**What to produce:** In the listing below, find the line with "Hjälp (1095, 79)" and the line with "About (493, 1690)". Repeat those two lines and all lines between them exactly.

**Given records:**
- Opening Delimiter -

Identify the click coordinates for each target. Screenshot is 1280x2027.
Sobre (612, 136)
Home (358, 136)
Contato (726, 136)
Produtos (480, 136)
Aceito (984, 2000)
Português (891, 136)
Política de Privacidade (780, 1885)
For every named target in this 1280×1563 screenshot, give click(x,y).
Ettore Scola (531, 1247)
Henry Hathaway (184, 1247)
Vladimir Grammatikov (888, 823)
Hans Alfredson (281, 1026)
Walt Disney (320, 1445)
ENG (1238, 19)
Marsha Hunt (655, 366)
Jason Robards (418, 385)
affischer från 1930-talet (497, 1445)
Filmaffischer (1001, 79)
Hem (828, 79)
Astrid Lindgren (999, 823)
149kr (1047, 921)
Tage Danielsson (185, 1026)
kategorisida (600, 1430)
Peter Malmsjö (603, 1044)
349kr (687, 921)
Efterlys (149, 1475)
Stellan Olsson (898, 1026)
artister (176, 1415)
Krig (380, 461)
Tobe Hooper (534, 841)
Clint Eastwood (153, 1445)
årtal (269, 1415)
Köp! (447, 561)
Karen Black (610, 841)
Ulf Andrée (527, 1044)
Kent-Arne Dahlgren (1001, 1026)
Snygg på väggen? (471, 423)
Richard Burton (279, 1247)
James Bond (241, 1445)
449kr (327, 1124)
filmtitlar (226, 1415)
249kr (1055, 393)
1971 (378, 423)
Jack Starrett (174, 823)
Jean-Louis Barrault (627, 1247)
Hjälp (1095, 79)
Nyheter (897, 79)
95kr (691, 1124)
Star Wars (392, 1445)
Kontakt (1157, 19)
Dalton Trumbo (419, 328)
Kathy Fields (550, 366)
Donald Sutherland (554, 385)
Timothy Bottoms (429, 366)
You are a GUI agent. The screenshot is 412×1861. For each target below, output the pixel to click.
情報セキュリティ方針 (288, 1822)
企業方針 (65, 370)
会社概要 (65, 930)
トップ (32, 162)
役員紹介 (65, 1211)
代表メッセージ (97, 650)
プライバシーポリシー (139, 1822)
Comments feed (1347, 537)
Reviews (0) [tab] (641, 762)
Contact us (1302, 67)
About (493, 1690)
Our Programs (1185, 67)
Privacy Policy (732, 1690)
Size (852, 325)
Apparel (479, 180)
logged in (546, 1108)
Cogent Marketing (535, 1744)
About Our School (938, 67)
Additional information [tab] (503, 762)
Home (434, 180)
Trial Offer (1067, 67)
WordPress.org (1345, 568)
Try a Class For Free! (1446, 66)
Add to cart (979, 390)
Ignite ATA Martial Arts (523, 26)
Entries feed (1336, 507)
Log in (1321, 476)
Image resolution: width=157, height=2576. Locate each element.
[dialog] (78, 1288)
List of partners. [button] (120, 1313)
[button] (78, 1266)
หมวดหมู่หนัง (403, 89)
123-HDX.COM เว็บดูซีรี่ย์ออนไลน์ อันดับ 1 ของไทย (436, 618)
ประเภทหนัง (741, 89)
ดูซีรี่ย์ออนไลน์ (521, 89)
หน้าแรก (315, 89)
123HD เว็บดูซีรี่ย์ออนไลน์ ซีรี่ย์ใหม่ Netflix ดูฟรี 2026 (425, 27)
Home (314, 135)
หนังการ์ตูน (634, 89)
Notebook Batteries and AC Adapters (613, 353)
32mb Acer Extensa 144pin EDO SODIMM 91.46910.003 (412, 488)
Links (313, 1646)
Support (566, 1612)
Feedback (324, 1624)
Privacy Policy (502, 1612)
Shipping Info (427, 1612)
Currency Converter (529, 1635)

- Closing Delimiter -

**Answer space:**
Hjälp (1095, 79)
Nyheter (897, 79)
95kr (691, 1124)
Star Wars (392, 1445)
Kontakt (1157, 19)
Dalton Trumbo (419, 328)
Kathy Fields (550, 366)
Donald Sutherland (554, 385)
Timothy Bottoms (429, 366)
You are a GUI agent. The screenshot is 412×1861. For each target below, output the pixel to click.
情報セキュリティ方針 (288, 1822)
企業方針 (65, 370)
会社概要 (65, 930)
トップ (32, 162)
役員紹介 (65, 1211)
代表メッセージ (97, 650)
プライバシーポリシー (139, 1822)
Comments feed (1347, 537)
Reviews (0) [tab] (641, 762)
Contact us (1302, 67)
About (493, 1690)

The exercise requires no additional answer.